[Action item] From the listing, collect all lines containing the word "computer".

------ Source data ------

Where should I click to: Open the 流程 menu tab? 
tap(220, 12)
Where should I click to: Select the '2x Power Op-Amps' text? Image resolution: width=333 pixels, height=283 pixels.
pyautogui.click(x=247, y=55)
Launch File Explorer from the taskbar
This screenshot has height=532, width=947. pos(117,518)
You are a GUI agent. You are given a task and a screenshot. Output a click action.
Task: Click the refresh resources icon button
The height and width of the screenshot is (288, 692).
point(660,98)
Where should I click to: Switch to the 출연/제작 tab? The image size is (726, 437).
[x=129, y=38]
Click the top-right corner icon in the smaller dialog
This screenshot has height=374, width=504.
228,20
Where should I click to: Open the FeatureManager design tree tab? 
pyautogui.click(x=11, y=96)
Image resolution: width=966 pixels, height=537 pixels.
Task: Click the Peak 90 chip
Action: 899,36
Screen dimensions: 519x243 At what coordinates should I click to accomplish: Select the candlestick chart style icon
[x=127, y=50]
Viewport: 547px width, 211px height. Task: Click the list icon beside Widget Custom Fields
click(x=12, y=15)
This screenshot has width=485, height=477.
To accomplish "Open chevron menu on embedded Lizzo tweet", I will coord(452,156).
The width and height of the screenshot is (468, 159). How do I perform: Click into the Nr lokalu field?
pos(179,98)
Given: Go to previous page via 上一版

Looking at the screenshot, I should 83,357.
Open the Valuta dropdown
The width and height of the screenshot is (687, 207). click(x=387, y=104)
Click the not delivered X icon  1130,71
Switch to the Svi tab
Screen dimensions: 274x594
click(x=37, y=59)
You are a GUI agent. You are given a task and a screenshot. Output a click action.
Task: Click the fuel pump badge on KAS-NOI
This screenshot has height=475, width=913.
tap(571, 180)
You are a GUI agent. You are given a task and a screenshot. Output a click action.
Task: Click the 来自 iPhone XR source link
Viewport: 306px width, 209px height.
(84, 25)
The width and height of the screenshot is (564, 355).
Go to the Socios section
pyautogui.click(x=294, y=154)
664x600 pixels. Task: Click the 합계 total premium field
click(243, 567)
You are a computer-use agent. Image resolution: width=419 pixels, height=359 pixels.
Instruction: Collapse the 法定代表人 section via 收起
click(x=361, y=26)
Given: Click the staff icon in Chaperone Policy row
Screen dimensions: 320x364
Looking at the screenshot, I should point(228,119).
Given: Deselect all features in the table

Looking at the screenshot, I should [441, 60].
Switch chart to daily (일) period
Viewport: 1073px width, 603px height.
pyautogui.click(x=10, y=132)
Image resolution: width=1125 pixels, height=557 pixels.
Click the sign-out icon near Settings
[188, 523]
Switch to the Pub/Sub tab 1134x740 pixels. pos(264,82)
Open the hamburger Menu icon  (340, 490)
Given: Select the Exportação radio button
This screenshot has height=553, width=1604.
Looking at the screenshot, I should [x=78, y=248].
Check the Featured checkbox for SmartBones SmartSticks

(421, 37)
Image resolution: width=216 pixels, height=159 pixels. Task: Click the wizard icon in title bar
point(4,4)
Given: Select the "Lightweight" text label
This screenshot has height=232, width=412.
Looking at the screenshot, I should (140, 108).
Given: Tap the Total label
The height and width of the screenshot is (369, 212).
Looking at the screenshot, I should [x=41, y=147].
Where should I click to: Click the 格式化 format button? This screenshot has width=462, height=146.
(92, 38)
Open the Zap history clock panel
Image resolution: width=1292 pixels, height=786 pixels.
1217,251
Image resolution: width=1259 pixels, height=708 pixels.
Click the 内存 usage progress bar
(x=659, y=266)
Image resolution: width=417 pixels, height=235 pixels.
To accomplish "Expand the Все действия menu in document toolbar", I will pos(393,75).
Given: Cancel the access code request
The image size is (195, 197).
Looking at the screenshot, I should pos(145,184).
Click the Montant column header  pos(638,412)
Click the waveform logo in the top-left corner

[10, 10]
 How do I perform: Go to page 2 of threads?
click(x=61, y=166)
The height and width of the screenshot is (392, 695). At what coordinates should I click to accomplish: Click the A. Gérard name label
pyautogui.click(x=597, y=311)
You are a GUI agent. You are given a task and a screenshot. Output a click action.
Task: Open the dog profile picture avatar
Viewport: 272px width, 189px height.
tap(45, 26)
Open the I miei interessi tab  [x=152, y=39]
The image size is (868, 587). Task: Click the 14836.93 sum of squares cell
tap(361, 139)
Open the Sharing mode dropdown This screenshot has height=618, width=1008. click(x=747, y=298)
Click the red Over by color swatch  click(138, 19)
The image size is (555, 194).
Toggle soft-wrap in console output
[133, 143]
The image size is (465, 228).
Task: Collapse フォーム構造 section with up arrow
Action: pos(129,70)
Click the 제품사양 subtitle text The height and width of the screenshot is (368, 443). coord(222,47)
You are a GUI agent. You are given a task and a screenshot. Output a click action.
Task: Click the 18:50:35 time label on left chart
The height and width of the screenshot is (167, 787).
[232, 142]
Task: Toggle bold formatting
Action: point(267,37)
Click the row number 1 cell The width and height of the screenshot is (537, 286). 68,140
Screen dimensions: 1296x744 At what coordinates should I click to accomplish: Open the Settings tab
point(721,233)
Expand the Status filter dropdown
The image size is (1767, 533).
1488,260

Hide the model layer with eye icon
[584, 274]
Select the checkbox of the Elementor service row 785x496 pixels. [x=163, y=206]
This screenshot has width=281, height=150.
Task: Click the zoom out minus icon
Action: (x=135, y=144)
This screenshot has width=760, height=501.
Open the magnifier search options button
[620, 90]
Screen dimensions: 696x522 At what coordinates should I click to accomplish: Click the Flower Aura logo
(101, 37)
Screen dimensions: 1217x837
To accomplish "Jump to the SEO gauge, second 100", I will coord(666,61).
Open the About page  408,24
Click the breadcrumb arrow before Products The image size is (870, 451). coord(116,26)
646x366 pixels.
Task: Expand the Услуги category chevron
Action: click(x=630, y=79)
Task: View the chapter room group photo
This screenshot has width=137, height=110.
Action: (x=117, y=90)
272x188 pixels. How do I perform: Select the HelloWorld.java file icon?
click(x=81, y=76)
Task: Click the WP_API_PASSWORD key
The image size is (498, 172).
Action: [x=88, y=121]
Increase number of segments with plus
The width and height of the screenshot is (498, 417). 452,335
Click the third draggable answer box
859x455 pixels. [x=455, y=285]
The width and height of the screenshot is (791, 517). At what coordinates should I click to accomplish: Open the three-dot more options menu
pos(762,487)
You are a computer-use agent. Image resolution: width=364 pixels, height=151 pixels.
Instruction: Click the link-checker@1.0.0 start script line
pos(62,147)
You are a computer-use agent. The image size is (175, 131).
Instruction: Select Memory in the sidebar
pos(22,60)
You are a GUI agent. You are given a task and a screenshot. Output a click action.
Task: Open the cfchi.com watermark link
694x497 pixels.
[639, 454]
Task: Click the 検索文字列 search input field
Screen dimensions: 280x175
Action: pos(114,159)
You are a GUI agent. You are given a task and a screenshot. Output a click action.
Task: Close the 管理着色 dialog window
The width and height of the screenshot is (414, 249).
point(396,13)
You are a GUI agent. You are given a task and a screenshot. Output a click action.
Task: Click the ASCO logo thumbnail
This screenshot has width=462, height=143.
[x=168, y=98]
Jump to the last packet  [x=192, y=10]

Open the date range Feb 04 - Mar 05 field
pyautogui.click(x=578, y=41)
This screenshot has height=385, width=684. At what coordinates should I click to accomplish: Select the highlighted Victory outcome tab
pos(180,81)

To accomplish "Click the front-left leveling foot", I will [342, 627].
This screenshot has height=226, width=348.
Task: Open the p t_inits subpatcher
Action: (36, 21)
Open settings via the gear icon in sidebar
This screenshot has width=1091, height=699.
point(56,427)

------

[Solution below]
You are a computer-use agent. Image resolution: width=419 pixels, height=359 pixels.
You are a computer-use agent. Image resolution: width=364 pixels, height=151 pixels.
You are a computer-use agent. The image size is (175, 131).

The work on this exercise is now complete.